*Task description:*
Show all lines below holding the string "computer".

*Dataset entries:*
□ □ □ □

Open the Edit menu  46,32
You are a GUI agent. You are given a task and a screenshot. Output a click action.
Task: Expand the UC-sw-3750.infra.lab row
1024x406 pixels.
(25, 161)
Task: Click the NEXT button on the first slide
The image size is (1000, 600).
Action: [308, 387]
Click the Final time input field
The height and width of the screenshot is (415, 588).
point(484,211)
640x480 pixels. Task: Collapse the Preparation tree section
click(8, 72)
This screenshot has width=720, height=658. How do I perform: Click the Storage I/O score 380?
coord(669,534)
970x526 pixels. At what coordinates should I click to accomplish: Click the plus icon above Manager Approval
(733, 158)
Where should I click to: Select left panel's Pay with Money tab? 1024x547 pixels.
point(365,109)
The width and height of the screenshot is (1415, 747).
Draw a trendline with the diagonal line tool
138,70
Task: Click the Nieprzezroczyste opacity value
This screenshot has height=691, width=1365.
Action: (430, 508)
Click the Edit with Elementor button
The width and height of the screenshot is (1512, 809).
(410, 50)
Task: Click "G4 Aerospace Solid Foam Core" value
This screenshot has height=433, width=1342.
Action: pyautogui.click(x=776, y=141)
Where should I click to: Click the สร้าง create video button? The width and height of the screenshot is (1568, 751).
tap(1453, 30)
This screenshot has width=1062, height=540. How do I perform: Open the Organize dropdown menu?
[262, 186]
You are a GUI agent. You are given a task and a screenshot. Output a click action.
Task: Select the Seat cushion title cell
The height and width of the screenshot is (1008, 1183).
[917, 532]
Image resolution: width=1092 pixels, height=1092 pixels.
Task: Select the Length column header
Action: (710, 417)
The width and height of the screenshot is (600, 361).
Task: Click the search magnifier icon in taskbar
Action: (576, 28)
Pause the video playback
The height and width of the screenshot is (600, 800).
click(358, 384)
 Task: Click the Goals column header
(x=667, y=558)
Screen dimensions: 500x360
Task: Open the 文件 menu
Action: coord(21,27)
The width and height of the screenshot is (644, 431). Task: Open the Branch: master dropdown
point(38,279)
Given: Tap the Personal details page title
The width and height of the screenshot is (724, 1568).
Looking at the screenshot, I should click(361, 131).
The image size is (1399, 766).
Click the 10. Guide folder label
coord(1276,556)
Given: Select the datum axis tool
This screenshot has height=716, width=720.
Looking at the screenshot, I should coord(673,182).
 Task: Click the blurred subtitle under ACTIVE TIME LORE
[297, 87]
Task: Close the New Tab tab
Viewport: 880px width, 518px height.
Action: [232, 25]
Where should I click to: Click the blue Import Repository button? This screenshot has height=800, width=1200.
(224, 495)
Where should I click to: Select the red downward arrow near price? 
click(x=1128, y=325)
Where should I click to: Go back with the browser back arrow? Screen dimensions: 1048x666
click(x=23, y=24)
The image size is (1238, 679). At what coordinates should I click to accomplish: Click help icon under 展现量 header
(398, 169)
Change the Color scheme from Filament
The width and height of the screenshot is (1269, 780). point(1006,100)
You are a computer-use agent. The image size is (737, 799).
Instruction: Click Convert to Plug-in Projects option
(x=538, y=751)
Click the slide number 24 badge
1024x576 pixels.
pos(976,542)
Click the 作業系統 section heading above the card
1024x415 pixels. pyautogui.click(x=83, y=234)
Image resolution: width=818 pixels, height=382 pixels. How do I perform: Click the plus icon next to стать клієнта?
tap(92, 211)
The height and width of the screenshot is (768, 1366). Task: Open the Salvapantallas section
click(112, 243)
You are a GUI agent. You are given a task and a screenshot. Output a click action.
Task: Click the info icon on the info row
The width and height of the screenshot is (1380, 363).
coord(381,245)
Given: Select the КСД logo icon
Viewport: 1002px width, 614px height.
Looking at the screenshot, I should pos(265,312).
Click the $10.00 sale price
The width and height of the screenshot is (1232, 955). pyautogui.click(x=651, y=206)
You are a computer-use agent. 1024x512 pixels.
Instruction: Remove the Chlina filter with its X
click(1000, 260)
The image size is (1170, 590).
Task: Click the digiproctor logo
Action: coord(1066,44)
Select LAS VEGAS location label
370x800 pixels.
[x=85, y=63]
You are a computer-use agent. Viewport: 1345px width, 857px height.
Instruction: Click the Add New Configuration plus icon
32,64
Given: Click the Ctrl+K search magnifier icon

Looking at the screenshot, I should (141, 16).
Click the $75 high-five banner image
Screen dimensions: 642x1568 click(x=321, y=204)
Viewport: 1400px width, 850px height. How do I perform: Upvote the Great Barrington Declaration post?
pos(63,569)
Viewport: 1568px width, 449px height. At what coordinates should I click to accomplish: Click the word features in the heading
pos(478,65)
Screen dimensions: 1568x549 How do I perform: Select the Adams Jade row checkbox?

□ □ □ □

*The answer:*
You are a computer-use agent. The image size is (737, 799).
You are a computer-use agent. 1024x512 pixels.
You are a computer-use agent. Viewport: 1345px width, 857px height.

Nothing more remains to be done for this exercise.